§ **Excerpt provided**:
Honestly, you guys should go watch Linus Torvalds' presentation at Google about Git. The entire point, the massive problem he was trying to solve, was preservation and verification of data integrity.
Regarding uncommitted changes: This is in the same category as forgetting to do your backup before starting to mess around, IMO. I would encourage anyone to simply get used to committing extremely often and just using a quick interactive rebase before pushing.
The simple options are:
- Remove the hard-coded password, and create a new repository with the current state of the code as a starting point.
- Start a new repository with the current code state, but keep the old repository around under lock-and-key, then perform 'complex' patch operations to move changes between the two repositories (e.g. roll back to a previous version of a file before the cut-off).
- Go back through your history, and manually create a new repository from each patch, but removing the password when you get to that commit.
If git always preserves all history, no matter what, then these are your only options.
While operations like `git-filter-branch` sound scary, they don't delete the commit objects from your .git folder. If you created a new branch called (e.g.) master-old because running `git-filter-branch` on your repository, then you can always 'rollback' to master-old if you end up in failure. Or slightly more complex, you could use the reference listing in the reflog to 'rollback' the changes.

(Data lines)
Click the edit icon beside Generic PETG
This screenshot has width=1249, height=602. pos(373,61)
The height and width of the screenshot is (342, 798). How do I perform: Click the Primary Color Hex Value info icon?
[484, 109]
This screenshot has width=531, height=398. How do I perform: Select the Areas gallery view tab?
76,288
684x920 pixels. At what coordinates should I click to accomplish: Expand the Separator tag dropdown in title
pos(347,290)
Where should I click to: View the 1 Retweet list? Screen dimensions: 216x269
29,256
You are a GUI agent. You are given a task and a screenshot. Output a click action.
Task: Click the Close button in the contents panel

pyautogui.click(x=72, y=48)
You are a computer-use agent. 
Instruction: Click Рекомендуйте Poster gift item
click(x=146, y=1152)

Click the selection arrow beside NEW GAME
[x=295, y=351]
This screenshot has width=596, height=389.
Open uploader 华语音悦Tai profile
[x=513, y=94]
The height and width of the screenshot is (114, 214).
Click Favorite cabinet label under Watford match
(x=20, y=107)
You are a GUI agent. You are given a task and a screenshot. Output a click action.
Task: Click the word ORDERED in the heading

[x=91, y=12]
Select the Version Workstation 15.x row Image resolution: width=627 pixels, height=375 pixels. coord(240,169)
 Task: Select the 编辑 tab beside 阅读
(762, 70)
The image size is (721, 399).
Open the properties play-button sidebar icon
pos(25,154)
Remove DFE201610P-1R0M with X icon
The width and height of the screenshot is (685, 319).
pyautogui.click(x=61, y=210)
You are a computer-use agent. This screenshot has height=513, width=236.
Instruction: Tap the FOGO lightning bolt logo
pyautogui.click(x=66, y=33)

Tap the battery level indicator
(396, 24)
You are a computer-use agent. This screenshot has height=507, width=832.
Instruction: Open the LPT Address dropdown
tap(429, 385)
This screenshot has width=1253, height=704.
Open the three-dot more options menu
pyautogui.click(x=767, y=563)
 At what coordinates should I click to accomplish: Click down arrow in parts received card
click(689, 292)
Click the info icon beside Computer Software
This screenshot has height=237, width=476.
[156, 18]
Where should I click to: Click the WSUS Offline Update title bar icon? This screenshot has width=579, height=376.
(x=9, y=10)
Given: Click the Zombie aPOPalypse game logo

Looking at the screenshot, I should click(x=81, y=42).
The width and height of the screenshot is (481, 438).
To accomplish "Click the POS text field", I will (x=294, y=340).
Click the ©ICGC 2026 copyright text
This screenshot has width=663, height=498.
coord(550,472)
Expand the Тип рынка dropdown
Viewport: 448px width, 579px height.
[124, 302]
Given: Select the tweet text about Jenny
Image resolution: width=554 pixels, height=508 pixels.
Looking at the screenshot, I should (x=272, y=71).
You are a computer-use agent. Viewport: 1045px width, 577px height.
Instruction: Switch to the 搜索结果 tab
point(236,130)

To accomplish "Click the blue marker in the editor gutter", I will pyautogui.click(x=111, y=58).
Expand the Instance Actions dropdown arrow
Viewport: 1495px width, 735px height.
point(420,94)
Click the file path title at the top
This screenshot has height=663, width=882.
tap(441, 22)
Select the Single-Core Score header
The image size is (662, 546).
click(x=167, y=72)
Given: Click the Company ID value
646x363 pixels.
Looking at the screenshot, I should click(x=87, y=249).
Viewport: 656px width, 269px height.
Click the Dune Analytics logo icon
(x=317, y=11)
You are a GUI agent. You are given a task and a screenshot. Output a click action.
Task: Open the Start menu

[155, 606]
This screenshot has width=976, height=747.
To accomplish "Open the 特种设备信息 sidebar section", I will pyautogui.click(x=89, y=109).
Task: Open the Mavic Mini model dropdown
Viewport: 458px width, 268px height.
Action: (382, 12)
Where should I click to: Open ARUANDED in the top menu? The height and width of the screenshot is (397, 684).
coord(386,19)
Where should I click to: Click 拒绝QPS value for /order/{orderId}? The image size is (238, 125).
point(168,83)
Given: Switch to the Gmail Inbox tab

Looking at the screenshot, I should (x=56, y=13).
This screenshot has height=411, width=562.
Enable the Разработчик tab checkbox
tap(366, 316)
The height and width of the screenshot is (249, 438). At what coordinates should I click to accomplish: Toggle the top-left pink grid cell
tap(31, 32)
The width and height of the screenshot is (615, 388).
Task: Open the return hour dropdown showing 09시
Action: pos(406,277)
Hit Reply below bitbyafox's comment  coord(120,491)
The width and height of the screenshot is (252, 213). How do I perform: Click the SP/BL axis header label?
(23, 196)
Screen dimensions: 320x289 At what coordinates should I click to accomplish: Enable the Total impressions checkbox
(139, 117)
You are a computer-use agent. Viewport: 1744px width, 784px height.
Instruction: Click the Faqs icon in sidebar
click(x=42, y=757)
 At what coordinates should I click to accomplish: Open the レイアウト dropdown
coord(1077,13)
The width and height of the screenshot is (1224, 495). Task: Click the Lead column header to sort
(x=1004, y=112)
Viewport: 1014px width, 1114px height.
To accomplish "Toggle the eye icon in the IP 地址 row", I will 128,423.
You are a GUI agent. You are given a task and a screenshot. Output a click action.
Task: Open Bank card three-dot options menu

§ **Exercise**:
Can you carry on the forum discussion about Git history and removing a hard-coded password, picking up after its final sentence?

§ **Task answer**:
Next time, rather than just assume that the poster isn't smart enough to realize that a compromised password should be changed, maybe you could take in the fact that it's probably just an example of data that you might want to extract from your history if it's automatically there. I can think of numerous scenarios where someone might want to remove a password from the history even if it's not compromised (e.g. want to publish a private repo).
IMO the correct option is to create a new repository that has the same history as the old repository minus the offending commit (or possibly with an edited version of that commit that leaves out the offending string).
Because it creates a new repository, there's no risk of data loss in your old repository. Once you're confident that the operation succeeded, you can swap them.
I haven't had to do this for a long time, but as I recall, this is basically how svn does it. It works fine.
The problem with git is that it makes this far too easy and it works by editing existing repositories rather than creating new ones. So instead of once-in-a-blue-moon repository hacking to get rid of that password you accidentally committed, you get people rewriting history because they think the real history isn't "clean". I know a lot of people who routinely edit their local history before pushing changes to a shared repository because they don't want other people to see their true "dirty" history. This is insane.
Finally, I'm confused about something, so maybe you could clear this up for me. I keep seeing assurances that 1) git does not actually destroy any data, and you can always recover if you screw up and 2) editing history is sometimes a vital necessity for cases like when you commit passwords. You yourself made these assurances in this comment. However, 1 and 2 are obviously mutually exclusive. If you can always recover then you can't actually scrub the repository of accidentally committed passwords and the like. Which one is actually true?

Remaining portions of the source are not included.